[BEGIN Excerpt provided]

Case Name: J. Ben. Wilson & Company, plaintiffs in error, vs. The Sprague Mowing Machine Company, defendant in error
Court: Supreme Court of Georgia
Jurisdiction: Georgia
Decision Date: 1876-01
Citations: 55 Ga. 672
Docket Number: 
Parties: J. Ben. Wilson & Company, plaintiffs in error, vs. The Sprague Mowing Machine Company, defendant in error.
Judges: 
Reporter: Georgia Reports
Volume: 55
Pages: 672–674

Head Matter:
J. Ben. Wilson & Company, plaintiffs in error, vs. The Sprague Mowing Machine Company, defendant in error.
(Bleckley, Judge, having been of counsel, did not preside in this case.)
I. A corporation, in an action on contract, need not set out in the declaration how, or by what authority, it was incorporated, nor aver itself to be a corporation.
2. If it were proper to do so, and the omission were defective, the defect would be amendable, and not good in arrest of judgment.
Corporations. Pleadings. Amendment. Arrest of judgment. Before Judge Hopkins. Fulton Superior Court. April Term, Í875.
Reported in the opinion.
A. W. Hammond & Son, for plaintiffs in error.
L. J. Glenn & Son, for defendant.

Opinion:
Jackson, Judge.
This suit is in the statutory form. The object of that statute, when first enacted, was to simplify pleading. Under it the Sprague Mowing Machine Company alleges that the defendants owe them on an account. The bill of particulars is annexed. No plea or demurrer or other defense was made. Judgment was rendered by the court for principal and interest on the account. A motion was made to arrest it. The court below overruled that motion, and this is the error complained of.

[END Excerpt provided]

* **Problems to solve**
1. Please answer these questions about the Georgia court case above:
(a) Which judge did not preside, and for what reason?
(b) Who appeared for the plaintiffs in error?
(c) What did the court below do with the motion to arrest the judgment?
2. Continue the Georgia court opinion above from its last sentence.

[BEGIN Listing]

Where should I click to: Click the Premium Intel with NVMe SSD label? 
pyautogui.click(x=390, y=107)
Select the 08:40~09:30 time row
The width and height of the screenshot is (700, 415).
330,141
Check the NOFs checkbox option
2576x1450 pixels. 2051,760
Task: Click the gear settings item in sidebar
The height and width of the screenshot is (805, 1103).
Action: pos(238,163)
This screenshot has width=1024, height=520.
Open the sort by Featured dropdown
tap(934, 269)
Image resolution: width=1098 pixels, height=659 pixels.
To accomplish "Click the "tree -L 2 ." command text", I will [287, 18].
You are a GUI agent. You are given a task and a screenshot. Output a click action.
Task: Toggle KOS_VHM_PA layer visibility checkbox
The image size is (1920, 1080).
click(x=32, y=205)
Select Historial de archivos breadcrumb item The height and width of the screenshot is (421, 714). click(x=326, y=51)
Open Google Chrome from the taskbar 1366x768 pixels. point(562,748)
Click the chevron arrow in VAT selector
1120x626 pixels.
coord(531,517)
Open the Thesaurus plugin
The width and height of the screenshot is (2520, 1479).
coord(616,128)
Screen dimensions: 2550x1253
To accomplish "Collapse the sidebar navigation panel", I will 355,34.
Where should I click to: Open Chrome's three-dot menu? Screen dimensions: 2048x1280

[END Listing]

* **Answers to the problems**
1.
(a) Bleckley did not preside because he had been of counsel in the case.
(b) A. W. Hammond & Son.
(c) It overruled the motion.

2.
The gravamen of the motion is that nobody sues; there is no plaintiff, the Sprague Mowing Machine Company neither alleging that it is a partnership and setting out the names of the partners, nor that it is a corporation, and stating where chartered and by what authority it was here. It is said it shows on the declaration that it is neither a natural nor an artificial person, and therefore that no person sues, and the declaration is fatally defective. The declaration may be defective; but the authorities, at least such as we have examined, are to the effect that it is good. The cases of Harris vs. The Murkingen Manufacturing Company, 4 Blackford, 267; Richardson vs. St. Joseph Iron Company, 5 Blackford, 146; Hearton vs. The Cincinnati and Fort Wayne Railroad Company, 16 Indiana, 275; and the Bennington Iron Company vs. John Rutherford, Jr., 3 Har., 105-158, decide that it is not necessary to aver that the plaintiff is a corporation. In the case last cited, from New Jersey, the court ruled that it is unnecessary even in the case of a foreign corporation; that a natural interpretation is to be given to pleading when it is susceptible of it, and that the name of the plaintiff imports that it is a corporation. And the judge delivering the opinion says that the plea of "nul tiel corporation" is the remedy of the defendant if he denies the existence of the corporation.
If, then, it is not necessary to aver that the plaintiff is a corporation, it follows that the motion to arrest the judgment is not good. Even if defective, it is amendable. Besides, it was right that judgment should go by default on this account, there being no plea or answer filed: Code, section 3457.
Judgment affirmed.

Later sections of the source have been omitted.